Requirement 1 | From the Suttree excerpt, list every sentence that ends with a question mark.
Requirement 2 | Continue the Suttree excerpt from its final sentence.

Supplied passage |
## Begin

Suttree bent to see his face. Jones blinked, eyeballs like eggs in the mammoth black skull. He must have read his pale friend’s look because he said almost to himself: That’s the truth.
How did you get out?
They found his head. Man had it in a shoebox.
He was unscrewing the bottlecap, taking a drink. His eyes closed and opened slowly in the gloom. This man was a gambler and a whoremaster. He never drunk nor smoked. Run a whorehouse on Front Street that was well known in them days. Boats come in, the hands would all turn out for his place. Streets full of whores, queers any color. Thieves. They come out like roaches whenever you had a dockin. Then this feller cut his head off and carried it around in a shoebox with him. He got drunk one night down on Central Avenue and started showin the old head around. Folks runnin screamin into the streets. Next day I’s out.
Was he crazy?
I dont know. He didnt kill him to rob him. I guess he was a little bit crazy.
Would you have killed him?
I dont know. I reckon I would if that was how he’d of wanted it.
Suttree took a sip of his beer. He could hear Smokehouse in the outer room again, puttering about, glass clinking. He looked at Jones. Have you ever killed anyone? he said.
Not on purpose, said Jones.
From Cormac McCarthy’s Suttree. I read an echo of Huck and Jim in Sut and Jones, perhaps—a faint, distorted, reverberated echo, sure—but an echo. This episode also seems to obliquely reference Queequeg’s adventures with the shrunken head in Nantucket.

## End

Supplied data |

## Begin

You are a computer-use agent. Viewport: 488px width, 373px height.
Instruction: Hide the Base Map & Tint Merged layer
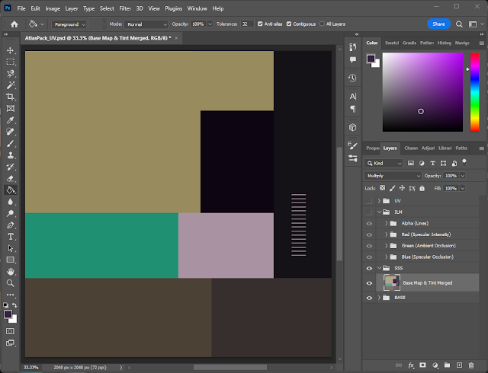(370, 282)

## End
## Begin

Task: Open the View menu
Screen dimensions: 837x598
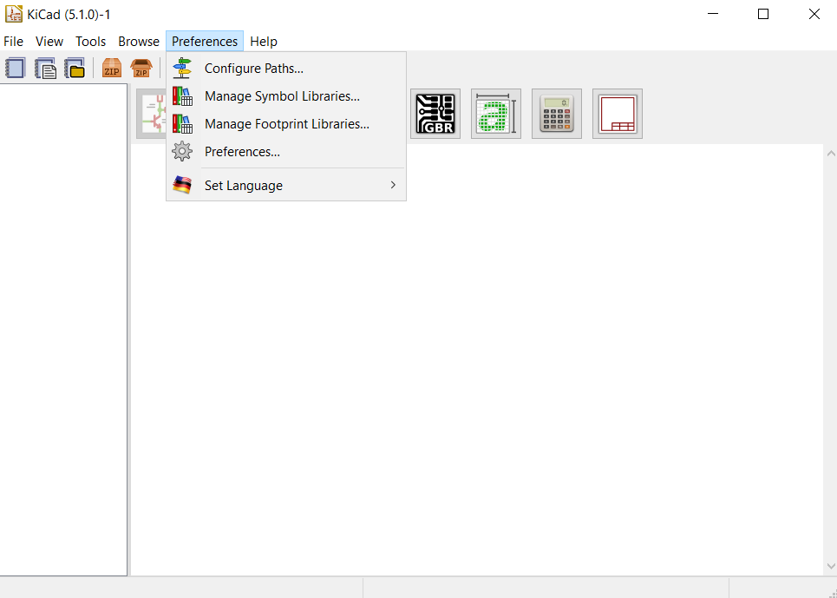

## End
## Begin

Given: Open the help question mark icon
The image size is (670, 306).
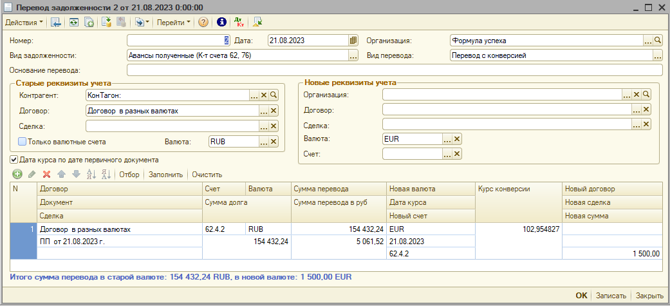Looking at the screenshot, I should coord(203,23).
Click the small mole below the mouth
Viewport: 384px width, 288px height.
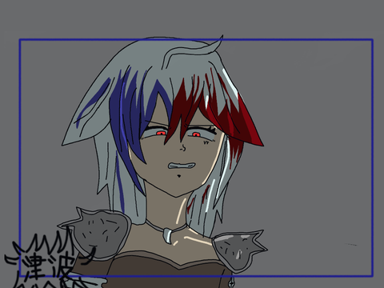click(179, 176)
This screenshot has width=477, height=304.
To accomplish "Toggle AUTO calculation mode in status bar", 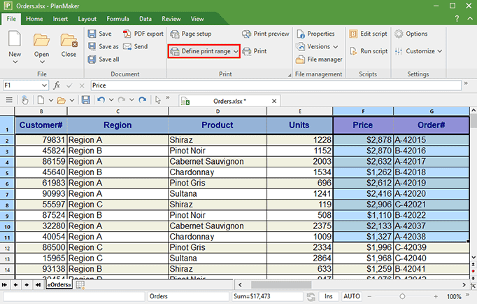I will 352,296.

## End

Final answer 1 |
- How did you get out?
- Was he crazy?
- Would you have killed him?
- Have you ever killed anyone?

Final answer 2 |
It was September now, a season of rains. The gray sky above the city washed with darker scud like ink curling in a squid’s wake. The blacks can see the boy’s fire at night and glimpses of his veering silhouette slotted in the high nave, outsized among the arches. All night a ruby glow suffuses the underbridge from his garish chancel lamps. The city’s bridges all betrolled now what with old ventriloquists and young melonfanciers. The smoke from their fires issues up unseen among the soot and dust of the city’s right commerce.
Sometimes in the evening Suttree would bring beers and they’d sit there under the viaduct and drink them. Harrogate with questions of city life.
You ever get so drunk you kissed a nigger?
Suttree looked at him. Harrogate with one eye narrowed on him to tell the truth. I’ve been a whole lot drunker than that, he said.
Worst thing I ever done was to burn down old lady Arwood’s house.”
“You burned down an old lady’s house?
Like to of burnt her down in it. I was put up to it. I wasnt but ten year old.
Not old enough to know what you were doing.
Yeah.–Hell no that’s a lie. I knowed it and done it anyways.
Did it burn completely down?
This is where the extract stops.